Against this racially and politically charged backdrop, Nelson Mandela emerged as an ardent fighter in the battle against HIV and AIDS. He distanced himself from the calamitous debate being waged by African National Congress insiders over the etiology of AIDS and its treatment. In 2000, at the XIIIth International AIDS Conference, he scolded dissidents for focusing on a dispute that distracted from “life and death issues.” He said, “…we have to rise above our differences and combine our efforts to save our people. History will judge us harshly if we fail to do so now, and right now.” He used his standing as South Africa’s beloved “Tata” to change the AIDS agenda. Mandela made strong pronouncements in favor of prevention, testing, and antiretroviral treatment. He said he believed HIV caused AIDS. He called for pregnant women to be given AIDS drugs to prevent mother-to-child transmission. He met with activist Zackie Achmat to try and convince him to drop his antiretroviral drug strike. Achmat was HIV-positive but refused to take drugs until the state made them available for free to South Africans. In 2003, Mandela launched a charity called 46664 after his Robben Island prison number to raise awareness and money through a series of huge international concerts. Famous artists performed at these concerts, including Beyoncé, Bongo Maffin, the Corrs, Eurythmics, Peter Gabriel, Queen, Amy Winehouse, and Youssou N’Dour. In 2005, Mandela told reporters that his son, Makgatho, had died of AIDS-related causes. With this announcement he hoped to put an end to the social stigma associated with HIV and AIDS, saying, “Let us give publicity to HIV/AIDS and not hide it, because the only way to make it appear like a normal illness, like TB, like cancer, is always to come out and to say somebody has died because of HIV.”

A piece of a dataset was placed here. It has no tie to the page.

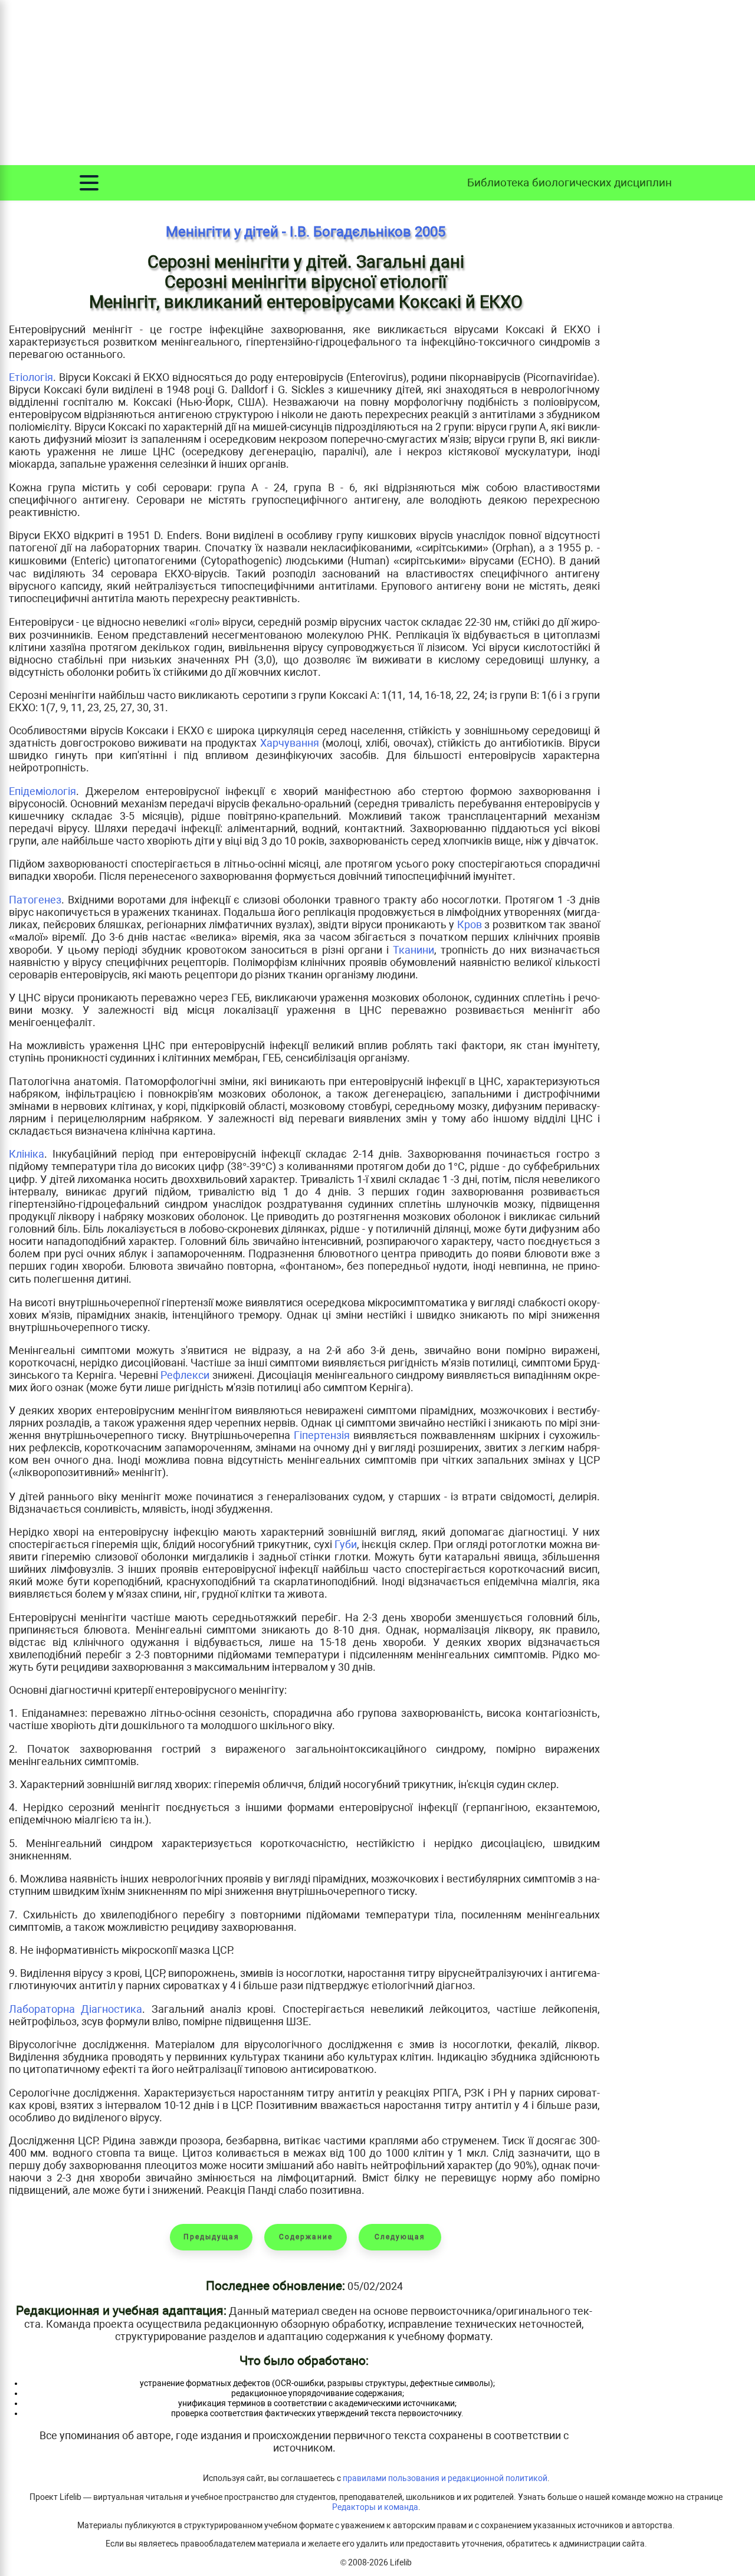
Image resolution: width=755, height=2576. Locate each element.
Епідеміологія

“Don’t call me, I’ll call you,” an eighty-six-year-old Nelson Mandela joked as he stepped down from public life in 2004. He gave up all public speaking engagements except those at which he was invited to speak on HIV and AIDS. When it came to AIDS, he never failed to answer the call. South Africa currently has more people infected with HIV than any other country on the planet. However, it has reached a “tipping point” and is winning the battle against the disease, according to an amfAR/AVAC report which charts the number of people in each country who are newly infected with HIV each year to the number of infected being put on treatment for the first time. This is due in no small measure to the late Nelson Mandela whose passion, dedication, and leadership will be missed in the world of AIDS activism.
Sally Hessney is a program assistant at a nonprofit organization, where one of the educational missions is to educate teenagers about the dangers of binge drinking, prescription drug abuse, distracted driving, STDs, and other consequential issues.